As an application of the software, we conducted the following protocol to evaluate the degree of overlap between the three representations of each equivalent pathway (Case scenario II). We used a variation of the Szymkiewicz–Simpson/Overlap coefficient (Eq. 1), calculated for common molecular nodes shared between the networks. To calculate a pathway similarity index, we summed the three coefficients obtained for each individual pairwise comparison and divided this number by three to normalize to a zero-to-one scale. In other words, each pathway similarity index corresponds to a normalized sum of the individual overlaps between: i) the KEGG and Reactome representation, ii) the KEGG and WikiPathways representations, and iii) the Reactome and WikiPathways representations. Therefore, the pathway similarity index (S) lies between 0 ≤ S ≤ 1 (with 0 corresponding to no overlap between any of the three sets, and 1 corresponding to three fully overlapping sets).

$$ S\left(X,Y\right)=\frac{\mid X\cap Y\mid }{\mathit{\min}\left(|X|,|Y|\right)} $$

(1)

Equation 1 The Szymkiewicz-Simpson coefficient calculates the similarity between two sets (X and Y) where 0 ≤ S ≤ 1. The similarity is the size of the intersection of the two sets divided by the size of the smaller set.

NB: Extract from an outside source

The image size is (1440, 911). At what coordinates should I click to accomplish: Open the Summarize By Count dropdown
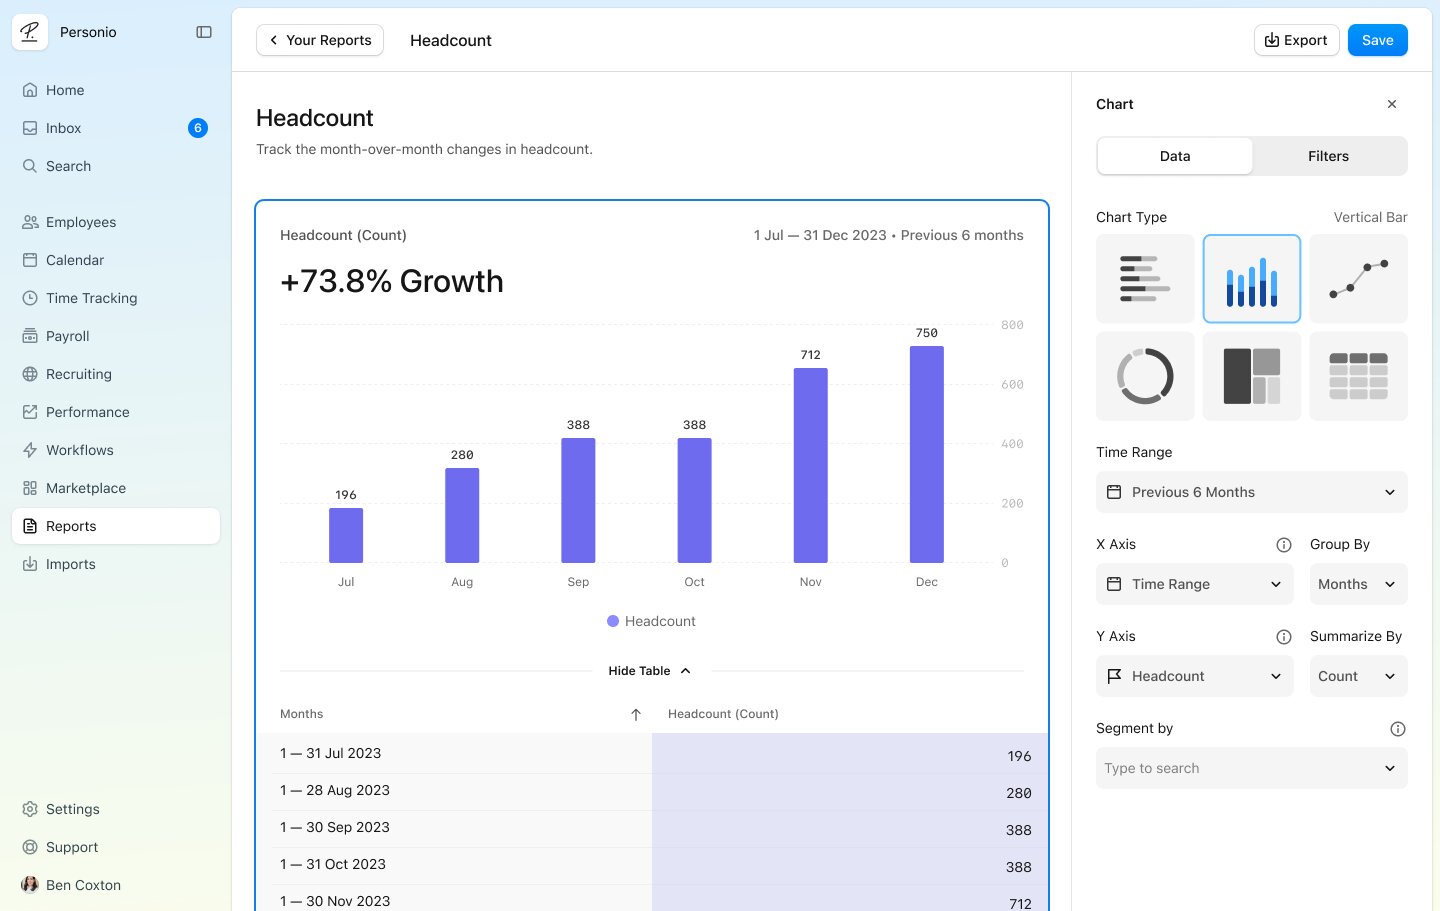coord(1357,676)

In this case, the sets correspond to the number of individual molecular entities excluding group nodes in the BEL graph, this is discussed in detail in the Additional file 1.

Results

In the first two sections, we present the main functionalities of the PathMe software and web application respectively, while the following section outlines the architecture and design of the framework. Next, three case scenarios applied at increasingly granular scales of pathway knowledge are presented to illustrate the usability of the framework in database integration from a global, database-wide perspective to a detailed, path way level one.

PathMe functions

The PathMe package offers a set of functionalities for the set of databases incorporated thus far: i) download the raw pathway files, ii) generate BEL networks and export them as binary data, iii) summarize the transformed content, and iv) calculate detailed network statistics (e.g., number of nodes, edges and their types) (Table 1). Moreover, database specific features include functionalities to flatten all group nodes (e.g., protein complexes, gene families, etc.) in KEGG and exclusively parse canonical pathways from WikiPathways and Reactome. In conclusion, these functionalities combined with the ones already offered by the PyBEL ecosystem assist bioinformaticians in transforming, exploring, and analyzing the generated pathway networks.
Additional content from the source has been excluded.